Recognition in the wine world
“I have learned in the world and in my real business that vertical integration sometimes makes a lot of sense,” said Eugenio, talking about what sets Famiglia
Meschini apart from other winemakers. The operation produces nine different wines, including a chardonnay, sauvignon blanc, pinot noir and several malbecs, but
in small quantities; total production is around 4,000 cases of wine per year, which, according to Eugenio, “for any winery in the world is very small.”
“People appreciate that – the uniqueness of what they’re drinking. It’s not a mass-produced wine,” Eugenio said. Teresa added, “We’re all about keeping wine accessible. People are intimidated by wine and they really shouldn’t be.”
The Meschinis believe customers liking their wines is the biggest compliment to their business. “It’s more about that … people will come and tell you, ‘I never tasted a family of wines and liked every single one of them,’” Eugenio said.
Four of the Famiglia Meschini wines also have received 88 of 100 possible points from Stephen Tanzer’s International Wine Cellar. The Meschinis already have started selling wines in Missouri and are looking to venture out to other states in the years to come.
WineHaven produces more wines, between 20 and 24, which include a wide array of specialty wines such as cranberry, raspberry, rhubarb and even pumpkin wine in October. “Why do we do it? Because we like them, they’re fun and people are usually shocked and amazed that we have these on our list,” Peterson said.
The winery also makes a honey wine, which is the only wine it makes available outside of Minnesota, and has been named in the top three U.S.-made honey wines for the past 10 years. The wine also is available internationally in Japan and South Korea, which Peterson said is rare. “I think this winery is literally the only winery between the Rocky Mountains and the Appalachians that has its wine available outside the country,” he said. In total, the winery has won more than 200 awards between New York and California competitions in the last 10 years, and the wine is available in about 200 liquor stores throughout Minnesota.
Even so, Peterson wants WineHaven guests to feel like part of the family. “It’s not a big bureaucracy. … We have a family atmosphere here, with the four generations that are usually around,” he said. The location of WineHaven, with three lakes in the surrounding area, allows customers to come enjoy a glass of wine and a view.
Even with his time split between the Patterson Thuente firm and WineHaven, Peterson still finds time to teach an introduction to intellectual property law course in the St. Thomas graduate engineering program as an adjunct instructor. “I’m still strongly connected to St. Thomas,” he said.
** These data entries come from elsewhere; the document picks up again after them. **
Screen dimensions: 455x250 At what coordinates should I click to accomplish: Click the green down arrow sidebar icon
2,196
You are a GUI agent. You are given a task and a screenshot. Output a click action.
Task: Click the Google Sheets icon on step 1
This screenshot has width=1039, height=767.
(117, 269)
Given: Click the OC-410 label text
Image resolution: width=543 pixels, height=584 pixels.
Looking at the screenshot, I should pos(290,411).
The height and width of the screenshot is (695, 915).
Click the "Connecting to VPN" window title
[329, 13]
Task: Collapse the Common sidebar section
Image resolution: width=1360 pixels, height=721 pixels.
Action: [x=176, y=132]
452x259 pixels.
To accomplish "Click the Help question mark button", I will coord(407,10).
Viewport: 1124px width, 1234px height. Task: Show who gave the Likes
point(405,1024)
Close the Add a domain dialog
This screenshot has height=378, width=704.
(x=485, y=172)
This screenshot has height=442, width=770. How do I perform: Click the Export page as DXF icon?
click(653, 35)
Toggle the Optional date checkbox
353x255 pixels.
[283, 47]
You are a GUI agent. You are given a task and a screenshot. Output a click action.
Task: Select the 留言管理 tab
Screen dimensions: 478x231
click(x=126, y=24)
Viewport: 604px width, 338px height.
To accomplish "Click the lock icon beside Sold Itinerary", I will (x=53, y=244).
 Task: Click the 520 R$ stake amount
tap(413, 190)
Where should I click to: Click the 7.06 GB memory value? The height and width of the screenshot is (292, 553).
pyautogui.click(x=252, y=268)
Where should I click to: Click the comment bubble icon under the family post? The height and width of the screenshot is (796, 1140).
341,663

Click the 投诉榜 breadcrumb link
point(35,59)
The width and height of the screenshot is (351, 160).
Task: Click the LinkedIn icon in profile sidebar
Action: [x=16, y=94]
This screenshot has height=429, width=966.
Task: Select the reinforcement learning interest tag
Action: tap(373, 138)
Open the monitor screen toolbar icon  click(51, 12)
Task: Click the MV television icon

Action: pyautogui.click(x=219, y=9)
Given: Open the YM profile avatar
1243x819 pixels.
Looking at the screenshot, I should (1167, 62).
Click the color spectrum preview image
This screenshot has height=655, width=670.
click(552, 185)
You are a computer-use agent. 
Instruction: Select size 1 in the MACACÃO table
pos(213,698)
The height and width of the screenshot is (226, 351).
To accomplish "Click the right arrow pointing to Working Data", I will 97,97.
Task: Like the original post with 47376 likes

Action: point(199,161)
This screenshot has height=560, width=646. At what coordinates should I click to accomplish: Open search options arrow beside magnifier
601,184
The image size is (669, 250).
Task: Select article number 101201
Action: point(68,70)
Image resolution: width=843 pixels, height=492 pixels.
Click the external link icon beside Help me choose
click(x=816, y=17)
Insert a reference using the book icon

As for the future of their business, the Meschinis plan to continue being good caretakers of the brand and doing what they love. Teresa said it’s too early to tell whether their kids will one day take over the family business. “Our oldest is going to be a freshman in college next year. I can see some that have the personality for it and some that don’t, but I don’t ever really want to dictate my kids’ futures,” Teresa said.
Peterson and his wife feel strongly about letting their children pick their own paths as well. “That’s what my parents did for me, so we’re definitely going to do the same for them in terms of letting it be their choice," he said.